### Records shown
================================

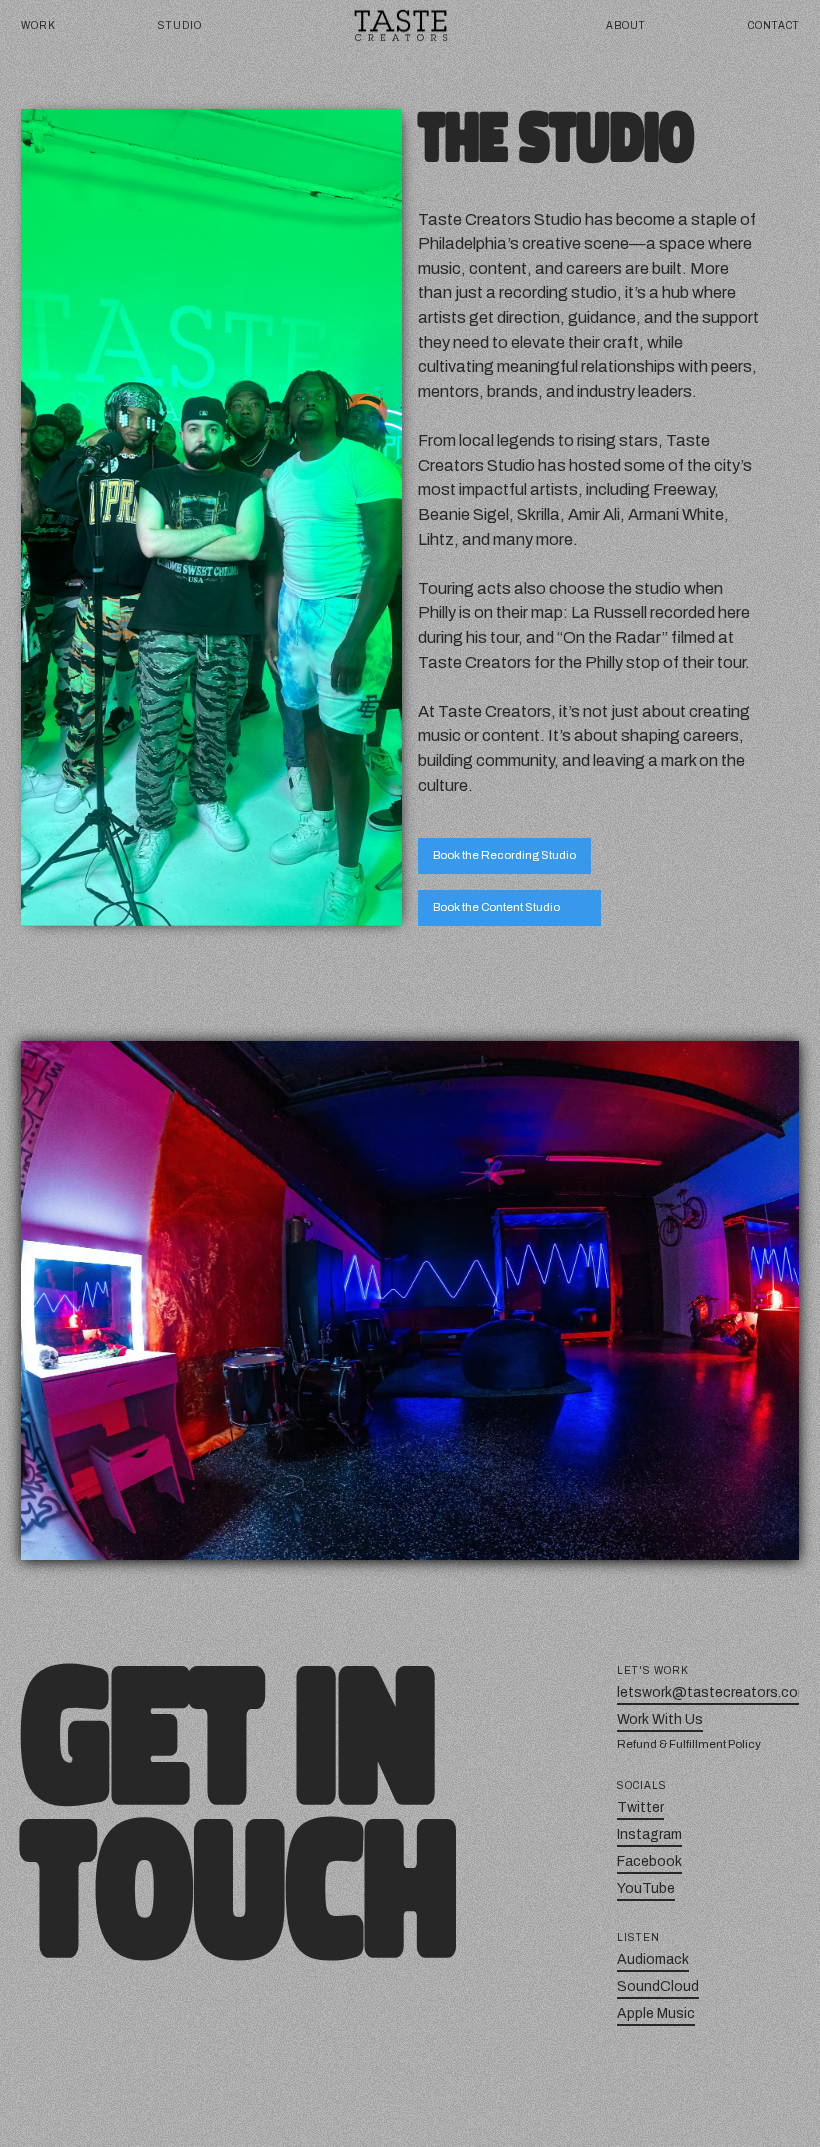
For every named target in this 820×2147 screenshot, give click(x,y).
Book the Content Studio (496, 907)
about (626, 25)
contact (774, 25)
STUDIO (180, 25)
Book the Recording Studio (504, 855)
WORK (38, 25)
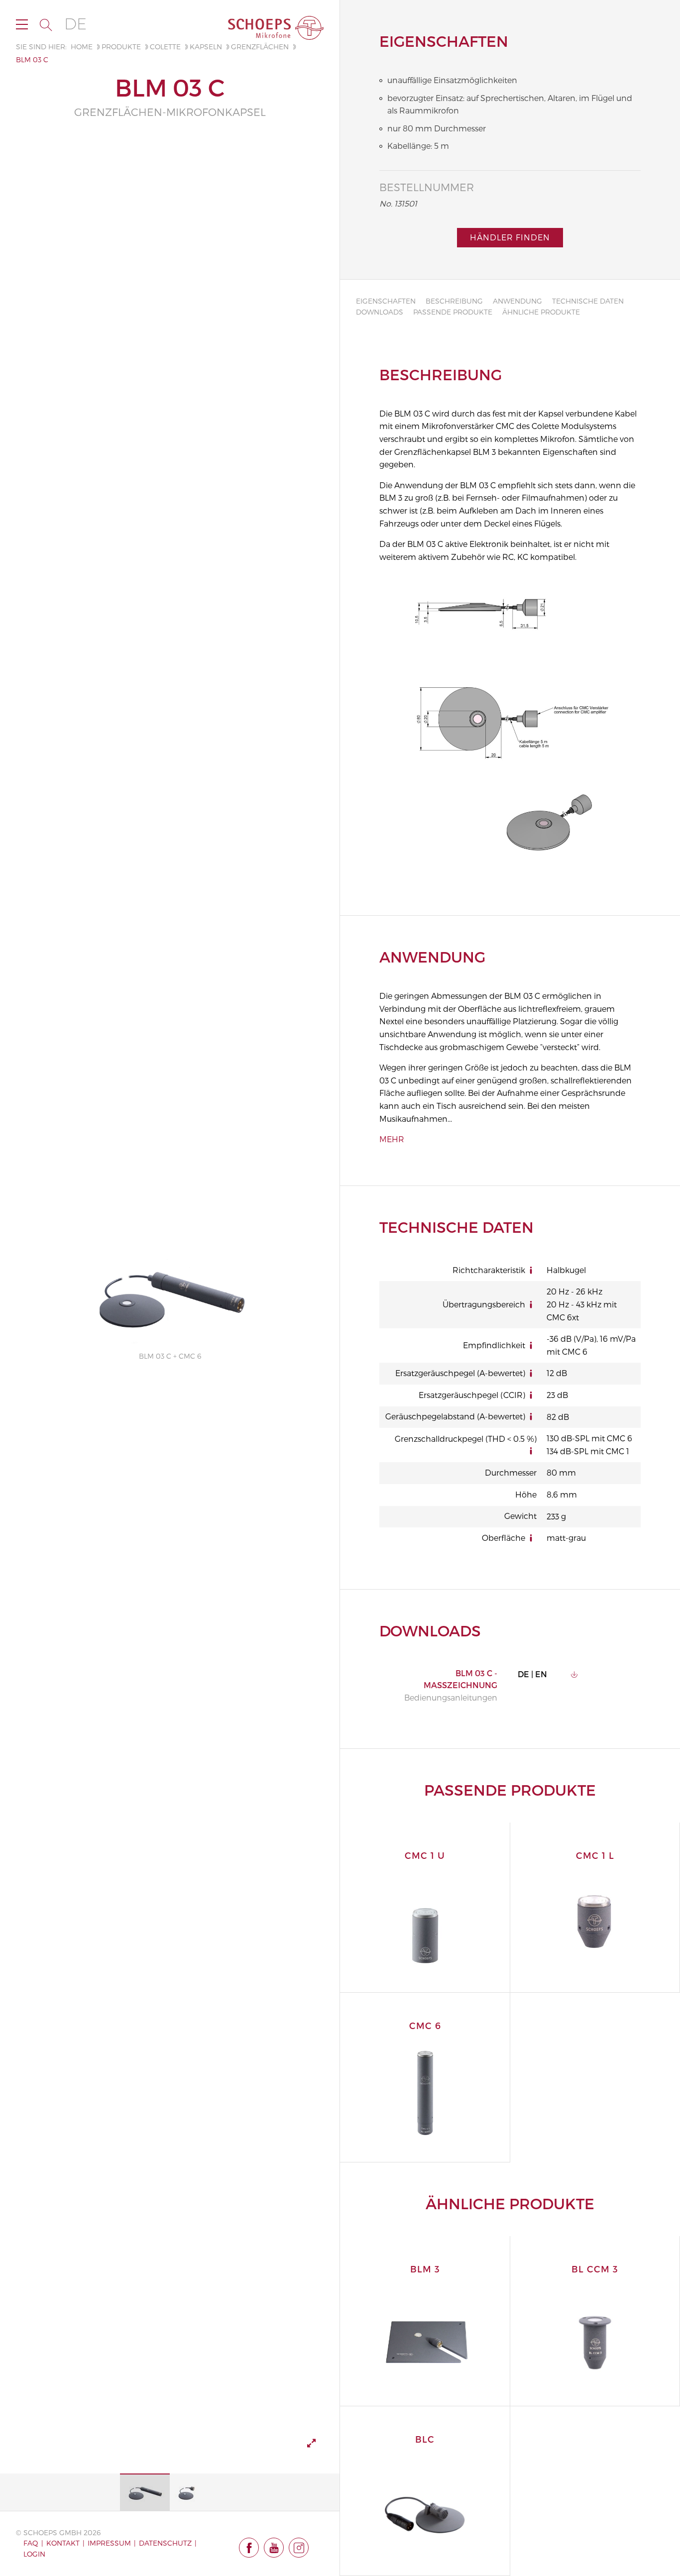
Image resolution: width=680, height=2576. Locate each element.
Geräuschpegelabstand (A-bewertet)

================================

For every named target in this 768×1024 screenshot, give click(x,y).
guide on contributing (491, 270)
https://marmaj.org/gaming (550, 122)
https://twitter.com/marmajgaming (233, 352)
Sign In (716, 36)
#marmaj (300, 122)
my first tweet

================================

### Problem requirements
Reproduce the records above exactly, but only from the line with "STUDIO (180, 25)" up to and including the line with "Geräuschpegelabstand (A-bewertet)". Leave the pictures out.

### Response to the task
STUDIO (180, 25)
Book the Recording Studio (504, 855)
WORK (38, 25)
Image resolution: width=680, height=2576. Locate each element.
Geräuschpegelabstand (A-bewertet)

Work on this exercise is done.